Moms carry cells from their babies in their bodies forever, science has proven.
Everyone knows that mothers pass things such as nutrition, DNA, cells, and immunity to their developing babies when they are in the womb.
A common mommy figure of speech is that their babies are always a part of them - but it turns out this is more than just a turn of phrase.
Scientists have discovered that if you’ve given birth, some of your baby’s DNA will remain in your body forever.
Moms carry cells from their babies in their bodies forever
When a baby is in the womb, part of their DNA moves to the mother’s body through the placenta and embeds itself in the mother’s tissues, becoming a permanent part of her.
The exchange of cells can start as early as the first few weeks of pregnancy and is called microchimerism, according to science.

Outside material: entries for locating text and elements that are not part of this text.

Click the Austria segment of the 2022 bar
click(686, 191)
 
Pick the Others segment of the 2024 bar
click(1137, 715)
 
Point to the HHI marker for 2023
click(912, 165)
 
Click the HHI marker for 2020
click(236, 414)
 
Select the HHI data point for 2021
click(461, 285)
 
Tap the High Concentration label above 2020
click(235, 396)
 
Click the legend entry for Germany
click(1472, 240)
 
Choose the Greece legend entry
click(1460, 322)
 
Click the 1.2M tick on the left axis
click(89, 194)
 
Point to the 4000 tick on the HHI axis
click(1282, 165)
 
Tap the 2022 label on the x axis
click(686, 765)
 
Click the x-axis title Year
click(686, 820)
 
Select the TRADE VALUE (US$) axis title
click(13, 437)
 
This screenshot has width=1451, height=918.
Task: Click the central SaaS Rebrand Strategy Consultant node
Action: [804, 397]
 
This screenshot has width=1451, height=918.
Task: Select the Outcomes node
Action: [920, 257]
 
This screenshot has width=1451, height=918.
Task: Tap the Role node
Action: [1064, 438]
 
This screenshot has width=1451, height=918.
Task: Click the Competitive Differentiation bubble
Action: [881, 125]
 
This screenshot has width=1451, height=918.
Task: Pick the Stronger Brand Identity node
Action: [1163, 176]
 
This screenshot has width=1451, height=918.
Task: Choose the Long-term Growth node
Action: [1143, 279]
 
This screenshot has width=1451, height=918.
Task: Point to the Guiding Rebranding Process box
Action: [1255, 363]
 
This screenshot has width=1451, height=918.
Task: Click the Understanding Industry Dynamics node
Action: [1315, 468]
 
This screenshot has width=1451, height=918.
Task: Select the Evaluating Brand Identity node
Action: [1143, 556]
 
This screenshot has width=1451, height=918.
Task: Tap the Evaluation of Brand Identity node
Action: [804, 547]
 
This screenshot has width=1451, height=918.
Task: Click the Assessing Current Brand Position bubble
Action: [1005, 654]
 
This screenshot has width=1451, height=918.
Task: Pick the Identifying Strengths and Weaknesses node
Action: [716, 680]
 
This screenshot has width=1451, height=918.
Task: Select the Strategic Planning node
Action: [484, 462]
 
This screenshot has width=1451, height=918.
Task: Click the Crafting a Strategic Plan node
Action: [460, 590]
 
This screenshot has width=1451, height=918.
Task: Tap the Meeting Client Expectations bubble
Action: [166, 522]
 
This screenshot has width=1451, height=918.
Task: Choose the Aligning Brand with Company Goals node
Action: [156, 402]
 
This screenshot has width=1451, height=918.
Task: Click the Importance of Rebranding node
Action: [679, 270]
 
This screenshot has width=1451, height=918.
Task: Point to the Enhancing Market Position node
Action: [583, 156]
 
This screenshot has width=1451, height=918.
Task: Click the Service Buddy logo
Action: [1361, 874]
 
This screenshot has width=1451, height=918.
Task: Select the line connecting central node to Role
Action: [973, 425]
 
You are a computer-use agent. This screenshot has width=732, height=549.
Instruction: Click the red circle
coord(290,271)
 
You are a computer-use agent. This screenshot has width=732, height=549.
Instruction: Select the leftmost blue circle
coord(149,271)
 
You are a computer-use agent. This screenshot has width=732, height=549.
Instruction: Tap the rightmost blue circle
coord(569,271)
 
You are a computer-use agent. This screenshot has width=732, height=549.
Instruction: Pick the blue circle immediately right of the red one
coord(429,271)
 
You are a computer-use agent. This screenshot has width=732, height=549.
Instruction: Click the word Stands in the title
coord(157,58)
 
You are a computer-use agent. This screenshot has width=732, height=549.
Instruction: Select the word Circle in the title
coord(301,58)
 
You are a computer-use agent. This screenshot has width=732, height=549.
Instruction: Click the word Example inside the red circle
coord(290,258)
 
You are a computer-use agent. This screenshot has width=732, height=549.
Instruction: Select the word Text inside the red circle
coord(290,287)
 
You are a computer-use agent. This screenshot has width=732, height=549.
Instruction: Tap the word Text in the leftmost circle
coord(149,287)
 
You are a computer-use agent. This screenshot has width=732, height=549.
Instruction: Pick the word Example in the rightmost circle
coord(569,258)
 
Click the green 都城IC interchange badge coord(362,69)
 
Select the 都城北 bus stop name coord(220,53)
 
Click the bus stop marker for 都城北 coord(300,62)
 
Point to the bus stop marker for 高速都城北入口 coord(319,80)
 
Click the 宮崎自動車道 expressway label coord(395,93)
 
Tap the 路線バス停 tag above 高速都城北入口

Microchimerism means "there are cells that aren't yours that are existing in your body".
It can occur through organ transplants, blood donation, lactation, and pregnancy.
Even if the mom suffers a miscarriage, those fetal cells still remain inside her.
Because studies so far have been based on research from animal testing rather than human, they don't conclusively state where the fetal cells may go in the body.
But what scientists do know is that they move through the circulatory system and have been found in almost every tissue.
In some cases, the cells can even pass on and live within future siblings.
Some example of cell transfer include:
- A study of women who had died in their 70s found that over half of the women had male DNA (a snippet from the Y chromosome) in their brains, presumably from when their sons were in the womb.
- When the heart is injured, fetal cells seem to flock to the site of injury and turn into several different types of specialized heart cells. Some of these cells may even start beating, a mouse study found.
- Fetal cells circulate in a mother’s blood. Male DNA turned up in blood samples from women who were potential stem cell donors. That result may have implications for stem cell transplants. This cell swapping may make parents better donor candidates for their children than strangers, for instance.